Domanda

I'm trying to implement multithreaded merge sort in Java. The idea is to recursively call to new threads on every iteration. Everything works properly, but problem is that regular single-thread version appears to be much more faster. Please, help fixing it. I've tried to play with .join(), but it haven't brought any success. My code:

public class MergeThread implements Runnable {

    private final int begin;
    private final int end;

    public MergeThread(int b, int e) {
        this.begin = b;
        this.end = e;
    }

    @Override
    public void run() {
        try {
            MergeSort.mergesort(begin, end);
        } catch (InterruptedException ex) {
            Logger.getLogger(MergeThread.class.getName()).log(Level.SEVERE, null, ex);
        }
    }
}

public class MergeSort {
    private static volatile int[] numbers;
    private static volatile int[] helper;

    private int number;

    public void sort(int[] values) throws InterruptedException {
    MergeSort.numbers = values;
    number = values.length;
    MergeSort.helper = new int[number];
    mergesort(0, number - 1);
    }

    public static void mergesort(int low, int high) throws InterruptedException {
    // check if low is smaller than high, if not then the array
    // is sorted
    if (low < high) {
        // Get the index of the element which is in the middle
        int middle = low + (high - low) / 2;
        // Sort the left side of the array
            Thread left = new Thread(new MergeThread(low, middle));
            Thread right = new Thread(new MergeThread(middle+1, high));

            left.start();
            right.start();
            left.join();
            right.join();

        // combine the sides
        merge(low, middle, high);
    }
}

    private static void merge(int low, int middle, int high) {
    // Copy both parts into the helper array
    for (int i = low; i <= high; i++) {
        helper[i] = numbers[i];
    }

    int i = low;
    int j = middle + 1;
    int k = low;
    // Copy the smallest value from either the left or right side
    // back to the original array
    while (i <= middle && j <= high) {
        if (helper[i] <= helper[j]) {
        numbers[k] = helper[i];
        i++;
        } else {
        numbers[k] = helper[j];
        j++;
        }
        k++;
    }
    // Copy the rest of the left side of the array
    while (i <= middle) {
        numbers[k] = helper[i];
        k++;
        i++;
    }
}

    public static void main(String[] args) throws InterruptedException {
        int[] array = new int[1000];
        for(int pos = 0; pos<1000; pos++) {
            array[pos] = 1000-pos;
        }
        long start = System.currentTimeMillis();
        new MergeSort().sort(array);
        long finish = System.currentTimeMillis();

        for(int i = 0; i<array.length; i++) {
            System.out.print(array[i]+" ");
        }
        System.out.println();
        System.out.println(finish-start);

    }
}
È stato utile?

Soluzione

There are several factors here.
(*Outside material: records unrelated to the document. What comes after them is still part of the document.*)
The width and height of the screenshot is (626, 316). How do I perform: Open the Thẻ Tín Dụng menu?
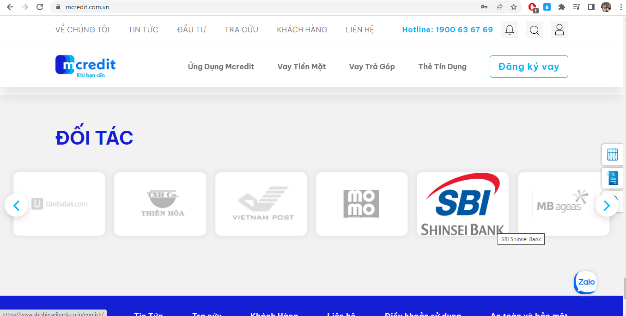click(x=442, y=67)
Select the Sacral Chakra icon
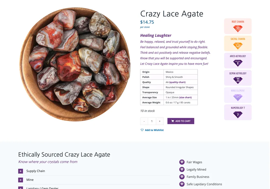Screen dimensions: 270x189 (238, 45)

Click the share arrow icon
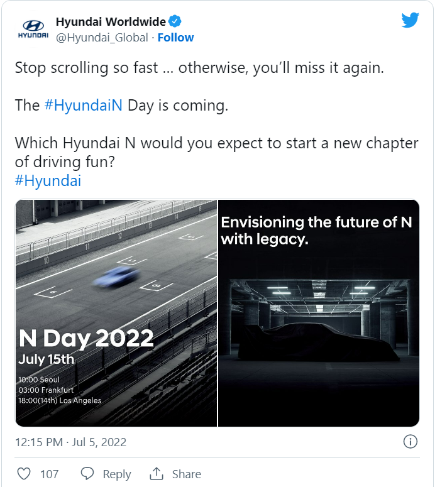coord(157,474)
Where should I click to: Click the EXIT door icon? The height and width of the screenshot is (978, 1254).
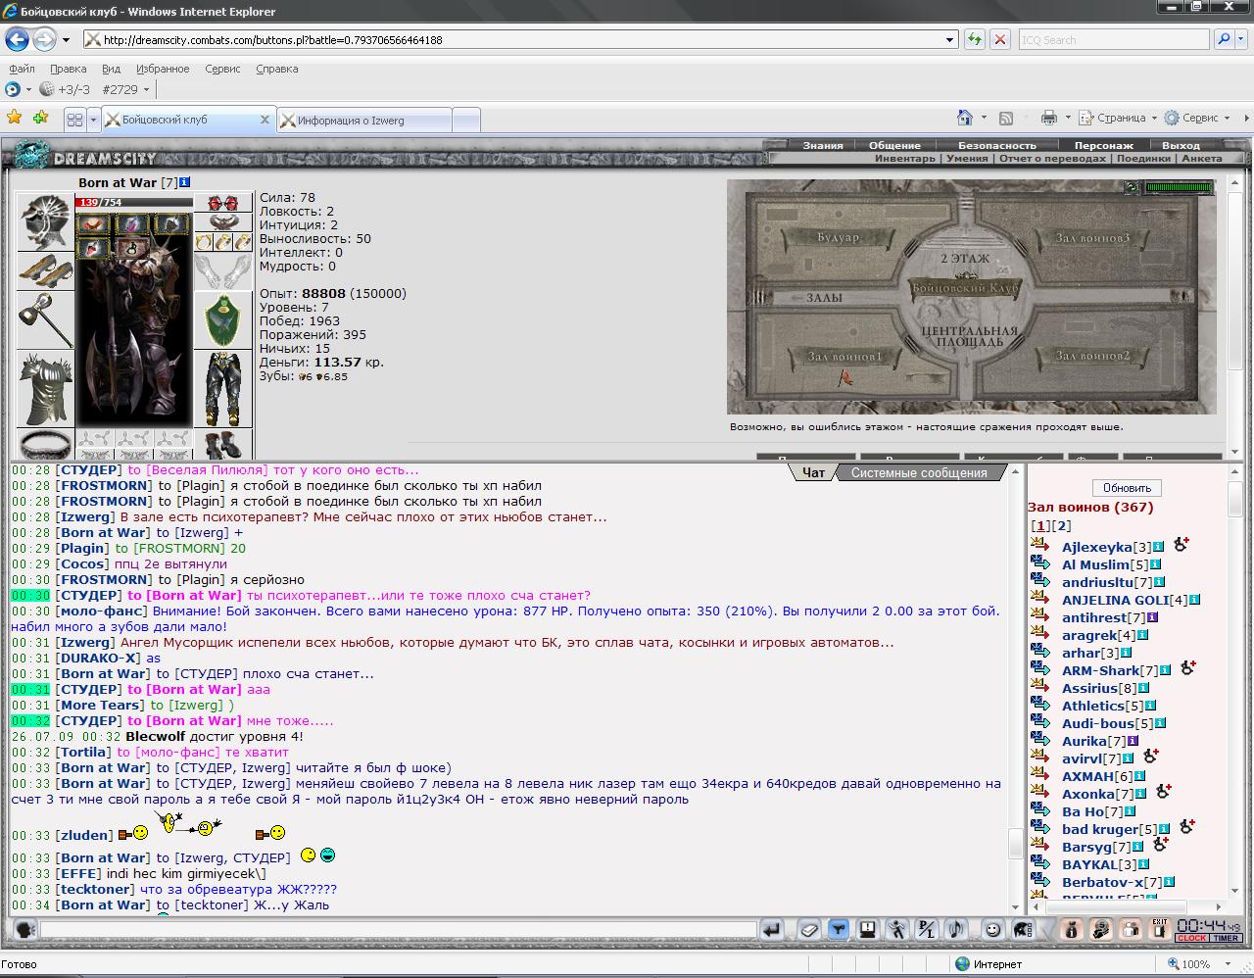tap(1160, 929)
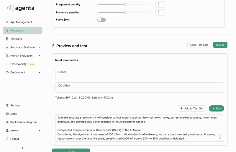The width and height of the screenshot is (236, 152).
Task: Click the Settings gear icon
Action: coord(7,105)
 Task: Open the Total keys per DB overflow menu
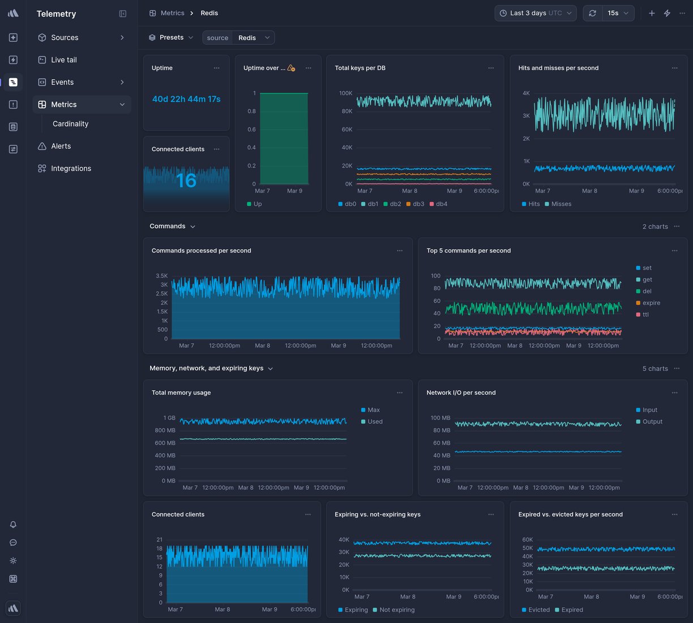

First of all, you are spawning too many threads. A lot more than the number of cores your processor has. If I understand your algorithm correctly you are doing something like log2(n) at the bottom level of your tree.

Given that you're doing processor intensive computations, not involving I/O, once you pass the number of cores with your thread count, the performance starts degrading pretty fast. Hitting something like several thousand threads will slow and in the end crash the VM.

If you want to actually benefit from having a multi-core processor in this computation you should try to use a fixed size thread-pool (upper bounded on the number of cores or thereabout) or an equivalent thread reuse policy.

Second point, if you want to do a valid comparison you should try with computations that last longer (sorting 100 numbers doesn't qualify). If not, you are taking a significant relative hit from the cost of creating threads.

Altri suggerimenti

Provide a threadcount in begining as number of cores or less.

Below link has performance analysis too.

Here if a good example https://courses.cs.washington.edu/courses/cse373/13wi/lectures/03-13/MergeSort.java

Below is the iterative serial version of MergeSort which is indeed faster than the recursive version and also doesnot involve calculation of middle so avoids the overflow error for it. However overflow errors can occur for other integers as well. You can try for parallelizing it if you are interested.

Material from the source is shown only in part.